A Meta-Analytic Examination of Drug Treatment Courts: Do They Reduce Recidivism?
Drug treatment courts (DTCs) aim to reduce crime committed as a result of illicit drug dependency through court-monitored treatment and community service support for offenders with substance abuse problems. Participants are generally referred to DTC programs through a number of sources, such as the courts or Crown prosecutors, and must meet a set of eligibility requirements (e.g., serious drug use, non-violent offences). As part of their treatment, DTC participants typically attend counselling sessions through a structured out-patient program (although some may attend in-patient programs) and are typically subject to random drug tests during the program. Participants must also appear regularly in court, where a judge reviews their progress and often imposes sanctions for negative behaviour (e.g., verbal reprimands, incarceration, expulsion from the program) or provides rewards for positive behaviour (e.g., verbal commendations, reductions in the frequency of court contact). DTC staff in many programs also work with community partners to address participants’ other needs, such as safe housing, stable employment and vocational skills training. Once a participant gains stability and demonstrates control over the substance abuse problems, criminal charges may be stayed or, in some cases, the offender may receive a non-custodial sentence. If unsuccessful, an offender will usually be sentenced as part of the regular court process.

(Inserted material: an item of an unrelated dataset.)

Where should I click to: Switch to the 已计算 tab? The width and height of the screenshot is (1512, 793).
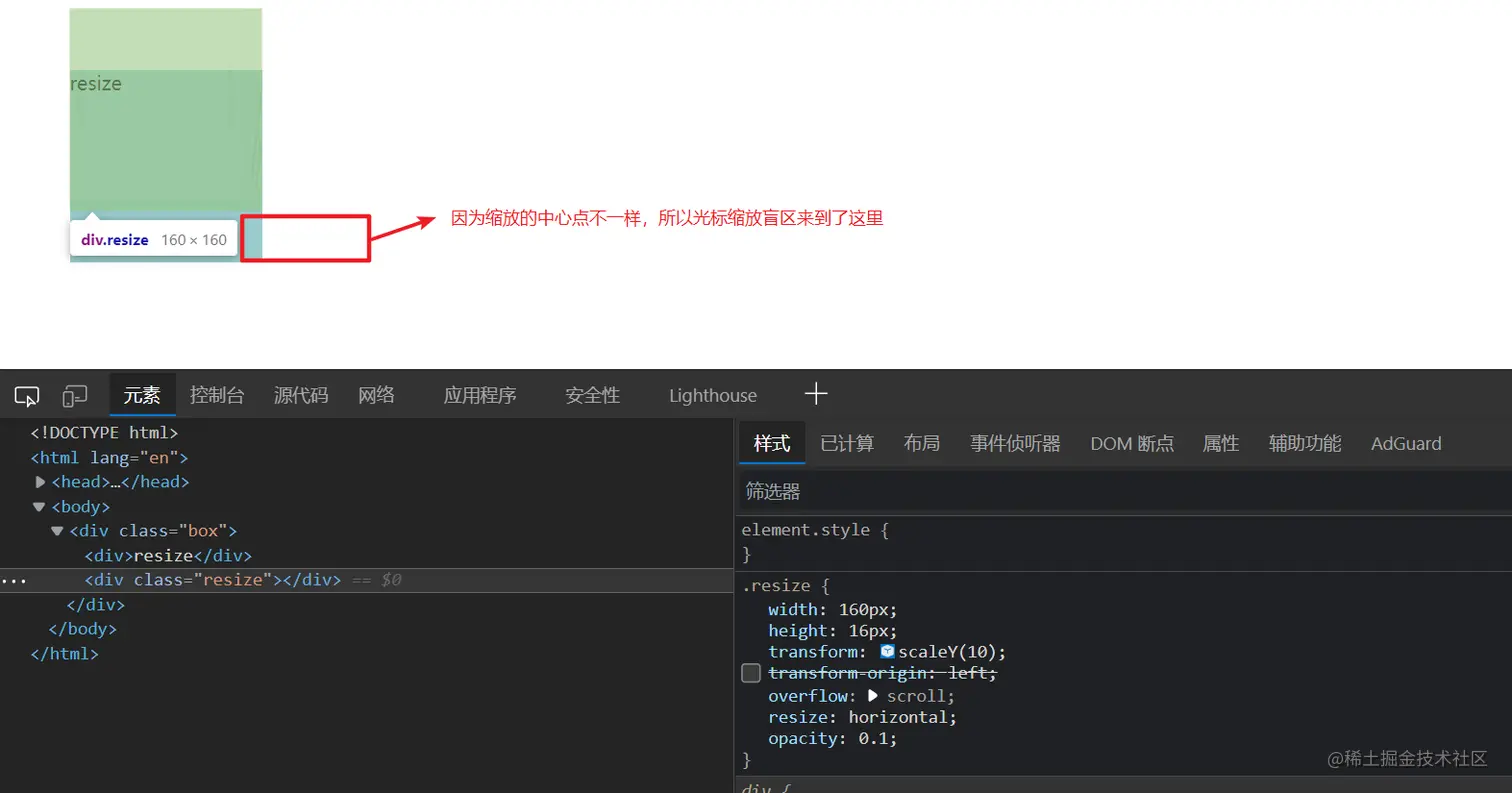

The first formal DTC in Canada was established in Toronto in 1998, followed by a second court in Vancouver in 2001. As part of its commitment under Canada’s Drug Strategy to expand drug treatment courts in Canada, the federal government announced in 2005 that additional funding would be provided to establish four additional courts in Edmonton, Regina, Winnipeg and Ottawa. In the United States, there are a substantial number of DTCs operating within many states.
Despite the popularity and intuitive appeal of DTCs, it is crucial to fully evaluate the effectiveness of such an approach, particularly as the cost of using the courts as a social control mechanism is relatively high. The main goal of DTCs is to reduce substance use and subsequently reduce criminal behaviour which is committed as a result of the substance abuse. There have been numerous evaluations of individual DTCs, and the results have varied considerably. Fielding, Tye, Ogawa, Imam and Long (2002), for example, reported that participation in a drug treatment court was associated with significant reductions in recidivism compared to participation in the traditional court process, while Meither, Lu and Reese (2000) reported that DTC participation was associated with an increase in recidivism.
Given that there are a relatively high number of drug treatment court evaluations and that the results are difficult to interpret individually, this body of empirical knowledge would need to be aggregated. Summarizing this research through standard narrative approaches (e.g., literature review, annotated bibliography), however, would perhaps not analyze the available data objectively and might lead to inappropriate conclusions. In order to objectively summarize this body of research, a meta-analysis was selected as the most appropriate method.
A meta-analysis can be understood as a statistical analysis of a collection of studies that aggregates the magnitude of a relationship between two or more variables (Glass, McGaw & Smith, 1981). Meta-analytic statistics can describe the typical strength of the effect under investigation (i.e., change in recidivism as a result of DTC participation), the degree of statistical significance, and the variability, and can provide an opportunity to explore and identify potential moderating variables. The outcome of a meta-analysis is an effect size estimate (ESE), which can be interpreted as the estimated effect of the independent variable on the dependent variable. For example, an average effect size estimate of +0.10 translates into the independent variable accounting for a 10% change in the dependent variable (Rosenthal, 1991).
Meta-analytic reviews are generally regarded as a superior method of research synthesis compared to traditional narrative reviews as the former are
"more systematic, more explicit, more exhaustive, and more quantitative" (Rosenthal 1991, p. 17). Critics argue, however, that one of the major limitations of meta-analytic techniques is that the sampling procedures are biased in favour of including predominantly published studies. It is surmised that, since the probability of publishing a study is increased by the statistical significance of the results, published studies are not actually representative of the entire body of research that has been conducted in a given area. Consequently, a calculated effect size, based exclusively on published studies, may be overestimating the relationship. Coined the "file drawer problem" (Rosenthal, 1991, p. 103), this suggests that if unpublished studies were included in the meta-analysis, the effect size estimate would be smaller. In order to counter this issue, unpublished articles, governmental and non-governmental reports, and student papers were sought in the present meta-analysis.